Introduction • It is a fact in India that a section of the populace is receiving drugs, often even unnecessary and avoidable ones, which leads to national wastage of funds and drugs as well as drug resistance. • On the other hand, another section is deprived of even basic health care, resulting in access to modern medicines by only 30% of the population.
Introduction cont. • Moreover the cost of health care is spiraling day by day. • Health administrators and policy makers need to urgently redesign the existing health infrastructure to extend health care to a greater section of people at an affordable cost. • For this purpose it is essential to collect data to assess the drug utilization patterns in the country and to make necessary interventions and policy changes to eliminate the shortcomings.

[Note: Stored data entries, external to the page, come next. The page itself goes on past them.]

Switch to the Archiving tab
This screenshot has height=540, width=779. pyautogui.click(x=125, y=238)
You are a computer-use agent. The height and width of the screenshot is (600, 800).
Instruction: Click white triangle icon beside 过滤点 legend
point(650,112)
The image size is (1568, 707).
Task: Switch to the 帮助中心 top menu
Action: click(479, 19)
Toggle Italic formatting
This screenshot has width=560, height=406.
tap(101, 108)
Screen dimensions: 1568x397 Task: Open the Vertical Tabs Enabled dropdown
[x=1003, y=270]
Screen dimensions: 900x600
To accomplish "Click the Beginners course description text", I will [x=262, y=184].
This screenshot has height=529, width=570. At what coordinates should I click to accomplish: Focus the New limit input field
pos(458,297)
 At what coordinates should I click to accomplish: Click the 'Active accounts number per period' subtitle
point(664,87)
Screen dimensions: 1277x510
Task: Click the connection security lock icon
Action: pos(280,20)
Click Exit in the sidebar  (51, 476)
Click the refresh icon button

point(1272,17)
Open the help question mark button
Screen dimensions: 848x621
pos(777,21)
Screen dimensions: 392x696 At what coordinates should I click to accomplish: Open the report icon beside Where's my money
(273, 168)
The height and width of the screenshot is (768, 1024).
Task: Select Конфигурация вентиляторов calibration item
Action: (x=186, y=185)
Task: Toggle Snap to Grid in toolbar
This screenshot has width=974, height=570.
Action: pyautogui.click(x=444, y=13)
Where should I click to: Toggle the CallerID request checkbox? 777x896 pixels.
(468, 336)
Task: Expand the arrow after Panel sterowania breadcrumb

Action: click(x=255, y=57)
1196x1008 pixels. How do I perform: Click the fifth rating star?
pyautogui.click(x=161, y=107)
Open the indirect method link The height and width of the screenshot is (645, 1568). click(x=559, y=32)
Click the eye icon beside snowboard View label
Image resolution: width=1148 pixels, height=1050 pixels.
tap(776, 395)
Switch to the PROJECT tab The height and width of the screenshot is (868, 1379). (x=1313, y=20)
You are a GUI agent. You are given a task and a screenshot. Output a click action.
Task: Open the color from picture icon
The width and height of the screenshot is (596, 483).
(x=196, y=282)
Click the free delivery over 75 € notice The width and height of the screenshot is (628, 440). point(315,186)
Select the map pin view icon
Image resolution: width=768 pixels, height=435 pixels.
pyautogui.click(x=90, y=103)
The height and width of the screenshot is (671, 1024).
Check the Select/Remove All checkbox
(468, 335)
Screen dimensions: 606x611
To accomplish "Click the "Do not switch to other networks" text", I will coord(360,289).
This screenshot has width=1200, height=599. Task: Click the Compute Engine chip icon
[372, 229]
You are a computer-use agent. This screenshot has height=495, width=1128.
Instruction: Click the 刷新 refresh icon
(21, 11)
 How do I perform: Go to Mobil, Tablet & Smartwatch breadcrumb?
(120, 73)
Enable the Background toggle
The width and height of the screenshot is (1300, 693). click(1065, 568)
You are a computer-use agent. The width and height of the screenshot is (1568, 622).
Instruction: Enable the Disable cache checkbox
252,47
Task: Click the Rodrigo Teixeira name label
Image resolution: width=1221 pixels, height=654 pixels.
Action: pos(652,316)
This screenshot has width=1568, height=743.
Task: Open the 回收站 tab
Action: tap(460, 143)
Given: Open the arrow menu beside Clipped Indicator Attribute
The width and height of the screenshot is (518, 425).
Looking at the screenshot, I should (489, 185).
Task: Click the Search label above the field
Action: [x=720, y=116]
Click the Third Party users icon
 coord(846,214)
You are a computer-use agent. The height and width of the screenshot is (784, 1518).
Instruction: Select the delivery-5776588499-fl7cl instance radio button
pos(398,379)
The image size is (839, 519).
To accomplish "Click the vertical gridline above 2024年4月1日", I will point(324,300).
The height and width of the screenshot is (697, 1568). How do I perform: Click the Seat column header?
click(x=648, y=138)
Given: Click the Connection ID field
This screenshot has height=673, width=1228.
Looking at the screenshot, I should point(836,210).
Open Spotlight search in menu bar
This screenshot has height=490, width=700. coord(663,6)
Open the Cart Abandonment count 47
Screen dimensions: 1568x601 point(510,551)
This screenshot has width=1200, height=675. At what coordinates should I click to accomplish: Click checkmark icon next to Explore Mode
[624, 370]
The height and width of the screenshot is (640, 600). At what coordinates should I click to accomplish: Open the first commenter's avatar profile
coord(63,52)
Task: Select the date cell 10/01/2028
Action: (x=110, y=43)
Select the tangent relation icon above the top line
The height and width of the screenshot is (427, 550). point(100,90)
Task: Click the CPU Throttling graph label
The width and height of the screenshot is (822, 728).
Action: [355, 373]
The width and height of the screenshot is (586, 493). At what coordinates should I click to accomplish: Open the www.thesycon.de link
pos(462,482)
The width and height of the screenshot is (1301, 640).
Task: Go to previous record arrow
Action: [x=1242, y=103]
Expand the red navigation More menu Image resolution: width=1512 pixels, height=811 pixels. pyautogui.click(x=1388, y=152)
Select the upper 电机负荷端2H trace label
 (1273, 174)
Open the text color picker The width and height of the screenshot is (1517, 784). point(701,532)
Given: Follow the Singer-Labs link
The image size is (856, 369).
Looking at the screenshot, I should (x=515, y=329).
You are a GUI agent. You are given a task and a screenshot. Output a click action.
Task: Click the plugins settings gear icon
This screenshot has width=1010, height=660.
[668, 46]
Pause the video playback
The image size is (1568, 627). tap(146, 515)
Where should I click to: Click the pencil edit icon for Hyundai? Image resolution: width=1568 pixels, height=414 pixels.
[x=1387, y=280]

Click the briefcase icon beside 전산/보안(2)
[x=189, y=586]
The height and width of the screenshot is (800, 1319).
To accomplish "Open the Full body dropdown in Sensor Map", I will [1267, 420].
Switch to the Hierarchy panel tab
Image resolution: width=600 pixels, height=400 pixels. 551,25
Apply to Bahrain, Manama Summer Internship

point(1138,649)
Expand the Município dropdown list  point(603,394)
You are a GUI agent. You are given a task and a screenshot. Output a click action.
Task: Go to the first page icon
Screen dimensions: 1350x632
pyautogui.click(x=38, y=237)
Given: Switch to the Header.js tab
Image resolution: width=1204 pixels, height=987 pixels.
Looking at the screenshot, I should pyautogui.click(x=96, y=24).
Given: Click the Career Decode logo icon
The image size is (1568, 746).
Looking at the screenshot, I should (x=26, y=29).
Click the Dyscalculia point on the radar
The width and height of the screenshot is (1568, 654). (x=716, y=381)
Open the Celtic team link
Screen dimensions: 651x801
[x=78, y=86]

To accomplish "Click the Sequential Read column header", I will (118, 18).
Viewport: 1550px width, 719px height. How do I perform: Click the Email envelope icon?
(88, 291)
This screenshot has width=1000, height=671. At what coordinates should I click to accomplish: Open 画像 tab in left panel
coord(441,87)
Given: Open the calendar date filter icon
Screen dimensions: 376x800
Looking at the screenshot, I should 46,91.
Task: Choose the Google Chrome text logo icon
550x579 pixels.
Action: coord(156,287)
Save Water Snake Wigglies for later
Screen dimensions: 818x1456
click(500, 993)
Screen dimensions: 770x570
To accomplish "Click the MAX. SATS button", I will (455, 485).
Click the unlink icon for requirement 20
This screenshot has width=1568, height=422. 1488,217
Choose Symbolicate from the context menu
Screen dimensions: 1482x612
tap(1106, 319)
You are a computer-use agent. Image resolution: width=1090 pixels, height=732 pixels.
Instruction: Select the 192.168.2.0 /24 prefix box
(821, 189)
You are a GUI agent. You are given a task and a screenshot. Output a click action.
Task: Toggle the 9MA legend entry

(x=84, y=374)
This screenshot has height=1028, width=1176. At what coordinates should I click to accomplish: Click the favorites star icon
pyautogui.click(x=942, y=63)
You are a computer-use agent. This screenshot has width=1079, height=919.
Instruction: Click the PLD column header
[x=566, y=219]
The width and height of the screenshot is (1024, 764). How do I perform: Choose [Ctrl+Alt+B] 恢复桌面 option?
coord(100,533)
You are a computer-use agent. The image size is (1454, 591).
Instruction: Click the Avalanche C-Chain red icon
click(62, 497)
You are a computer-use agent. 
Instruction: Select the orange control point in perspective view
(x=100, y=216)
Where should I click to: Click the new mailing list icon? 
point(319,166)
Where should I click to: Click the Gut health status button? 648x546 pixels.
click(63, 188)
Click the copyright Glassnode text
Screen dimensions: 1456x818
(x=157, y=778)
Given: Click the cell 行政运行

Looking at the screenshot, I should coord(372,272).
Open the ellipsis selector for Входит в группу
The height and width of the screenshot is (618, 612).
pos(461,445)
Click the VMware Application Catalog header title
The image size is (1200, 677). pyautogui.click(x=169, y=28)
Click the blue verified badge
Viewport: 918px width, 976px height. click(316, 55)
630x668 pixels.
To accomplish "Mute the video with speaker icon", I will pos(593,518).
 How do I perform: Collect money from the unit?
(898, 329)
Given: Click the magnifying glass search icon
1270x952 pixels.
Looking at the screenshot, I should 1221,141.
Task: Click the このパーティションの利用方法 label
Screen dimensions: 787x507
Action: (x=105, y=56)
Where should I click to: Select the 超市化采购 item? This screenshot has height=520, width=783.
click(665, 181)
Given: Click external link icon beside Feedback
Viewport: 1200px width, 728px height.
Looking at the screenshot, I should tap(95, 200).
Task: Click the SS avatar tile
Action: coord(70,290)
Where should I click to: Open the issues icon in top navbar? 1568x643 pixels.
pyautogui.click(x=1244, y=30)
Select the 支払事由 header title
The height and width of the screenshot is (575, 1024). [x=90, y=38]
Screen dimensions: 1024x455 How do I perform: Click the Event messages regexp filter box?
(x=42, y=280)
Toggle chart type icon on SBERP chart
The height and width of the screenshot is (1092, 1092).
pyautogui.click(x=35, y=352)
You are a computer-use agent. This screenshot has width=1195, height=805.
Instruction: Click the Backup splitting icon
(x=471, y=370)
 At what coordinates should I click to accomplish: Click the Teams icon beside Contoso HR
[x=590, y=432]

Objective • General: To compare drug utilization patterns (DUPs) in different health-care setups for assessing rational use of medicines. • Particular: • To measure the degree of polypharmacy. • To measure the tendency to prescribe by generic name. • To measure the overall level of use of antibiotics & injections, but commonly overused and costly forms of drug therapy. • To measure the use of FDCs.
Methods • To determine the DUPs, a model study was conducted at community pharmacies and an Non-Governmental Organization (NGO)-managed health-care setup in West Bengal, India.
Setting and Population • The survey took three months and involved 10 community pharmacies serving mainly private practitioners and one NGO-run health center. • Data were collected over a two-hour period per day from the prescription-serving pharmacies. • We analyzed 720 prescriptions from community pharmacies and 480 from the health center.
Outcome Measures • No. of medicines prescribed per encounter; • % of prescriptions for generics; • % of prescriptions for antibiotics; • % of prescriptions for vitamin tonics; • % of prescriptions for Fixed-Dose Combinations; • % of prescriptions for injections
Results • Results show that the number of medicines prescribed per encounter is 3.60 and 2.36 respectively in community pharmacies and the NGO. • Out of these, only 1.35% and 24.33% prescriptions are for generics.
Results cont. • Percentage of prescriptions for antibiotics, vitamin tonics, fixed dose combinations and injections are quite high in community pharmacies (52.3%, 45.1%, 85.75% and 9.1% respectively) in comparison to the NGO health center (40.93%, 6.00%, 41.70% and 0.4% respectively).
Conclusion • Frequent use of fixed-dose combinations, antibiotics, and vitamin tonics and polypharmacy were the trends identified by this survey. The average number of drugs prescribed per encounter (3.6) was quite high compared with that of the NGO-managed health center (2.36), posing increased chances of adverse drug reaction incidents and increased cost of treatment. Use of antibiotics and injections was also higher in community pharmacies; use of generics was more common at the health center.